Ensure YARN is configured properly to run MapReduce programs. Often, this includes ensuring that the HDFS /user/yarn and /user/cdap directories exist with proper permissions:

$ |su_hdfs|
$ hadoop fs -mkdir -p /user/yarn && hadoop fs -chown yarn:yarn /user/yarn
$ hadoop fs -mkdir -p /user/cdap && hadoop fs -chown cdap:cdap /user/cdap

🔗Downloading and Distributing Packages

🔗Preparing Package Managers

CDAP components are available as either Yum .rpm or APT .deb packages. There is one package for each CDAP component, and each component may have multiple services. Additionally, there is a base CDAP package with three utility packages (for HBase compatibility) installed which creates the base configuration and the cdap user.

We provide packages for Ubuntu 12.04+ and CentOS 6.0+. While these are the only packages we currently provide, they contain no distribution version-specific code, and the same packages will work on equivalent OSes.

Available packaging types:

  • RPM: Yum repo
  • Debian: APT repo
  • Tar: For specialized installations only

Note: If you are using Chef to install CDAP, an official cookbook is available.

🔗On RPM using Yum

Download the Cask Yum repo definition file:

$ sudo curl -o /etc/yum.repos.d/cask.repo http://repository.cask.co/centos/6/x86_64/cdap/4.1/cask.repo

This will create the file /etc/yum.repos.d/cask.repo with:

name=Cask Packages

Add the Cask Public GPG Key to your repository:

$ sudo rpm --import http://repository.cask.co/centos/6/x86_64/cdap/4.1/pubkey.gpg

Update your Yum cache:

$ sudo yum makecache

🔗On Debian using APT

Download the Cask APT repo definition file:

$ sudo curl -o /etc/apt/sources.list.d/cask.list http://repository.cask.co/ubuntu/precise/amd64/cdap/4.1/cask.list

This will create the file /etc/apt/sources.list.d/cask.list with:

deb [ arch=amd64 ] http://repository.cask.co/ubuntu/precise/amd64/cdap/4.1 precise cdap

Add the Cask Public GPG Key to your repository:

$ curl -s http://repository.cask.co/ubuntu/precise/amd64/cdap/4.1/pubkey.gpg | sudo apt-key add -

Update your APT-cache:

$ sudo apt-get update

🔗Using Tar

Download the appropriate CDAP tar file, and then unpack it to an appropriate directory (indicated by $dir):

$ curl http://repository.cask.co/downloads/co/cask/cdap/cdap-distributed-rpm-bundle/4.1/cdap-distributed-rpm-bundle-4.1.tgz
$ tar xf cdap-distributed-rpm-bundle-4.1.tgz -C $dir
$ curl http://repository.cask.co/downloads/co/cask/cdap/cdap-distributed-deb-bundle/4.1/cdap-distributed-deb-bundle-4.1.tgz
$ tar xf cdap-distributed-deb-bundle-4.1.tgz -C $dir

🔗Installing CDAP Services

🔗Package Installation

Install the CDAP packages by using one of the following methods. Do this on each of the boxes that are being used for the CDAP components; our recommended installation is a minimum of two boxes.

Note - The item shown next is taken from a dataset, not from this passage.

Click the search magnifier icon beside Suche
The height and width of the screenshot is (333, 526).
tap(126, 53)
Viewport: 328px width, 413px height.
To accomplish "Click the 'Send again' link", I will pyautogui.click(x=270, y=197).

This will download and install the latest version of CDAP with all of its dependencies.

To install the optional CDAP CLI on a node, add the cdap-cli package to the list of packages in the commands below.

🔗Using Chef

If you are using Chef to install CDAP, an official cookbook is available.

To install the optional CDAP CLI on a node, use the fullstack recipe.

🔗On RPM using Yum

$ sudo yum install cdap-gateway cdap-kafka cdap-master cdap-security cdap-ui

🔗On Debian using APT

$ sudo apt-get install cdap-gateway cdap-kafka cdap-master cdap-security cdap-ui

🔗Using Tar

Having previously downloaded and unpacked the appropriate tar file to a directory $dir, use:

$ sudo yum localinstall $dir/*.rpm
$ sudo dpkg -i $dir/*.deb
$ sudo apt-get install -f

🔗Create Required Directories

To prepare your cluster so that CDAP can write to its default namespace, create a top-level /cdap directory in HDFS, owned by an HDFS user yarn:

$ su hdfs
$ hadoop fs -mkdir -p /cdap && hadoop fs -chown yarn /cdap

In the CDAP packages, the default property hdfs.namespace is /cdap and the default property hdfs.user is yarn.

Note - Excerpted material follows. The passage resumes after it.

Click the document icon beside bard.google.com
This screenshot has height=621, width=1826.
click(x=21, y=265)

Also, create a tx.snapshot subdirectory:

$ su hdfs
$ hadoop fs -mkdir -p /cdap/tx.snapshot && hadoop fs -chown yarn /cdap/tx.snapshot

Note: If you have customized (or will be customizing) the property data.tx.snapshot.dir in your CDAP configuration, use that value instead for /cdap/tx.snapshot.

If your cluster is not setup with these defaults, you'll need to edit your CDAP configuration prior to starting services.

🔗CDAP Configuration

This section describes how to configure the CDAP components so they work with your existing Hadoop cluster. Certain Hadoop components may need changes, as described below, for CDAP to run successfully.

  1. CDAP packages utilize a central configuration, stored by default in /etc/cdap.

    When you install the CDAP base package, a default configuration is placed in /etc/cdap/conf.dist. The cdap-site.xml file is a placeholder where you can define your specific configuration for all CDAP components. The cdap-site.xml.example file shows the properties that usually require customization for all installations.

    Similar to Hadoop, CDAP utilizes the alternatives framework to allow you to easily switch between multiple configurations. The alternatives system is used for ease of management and allows you to to choose between different directories to fulfill the same purpose.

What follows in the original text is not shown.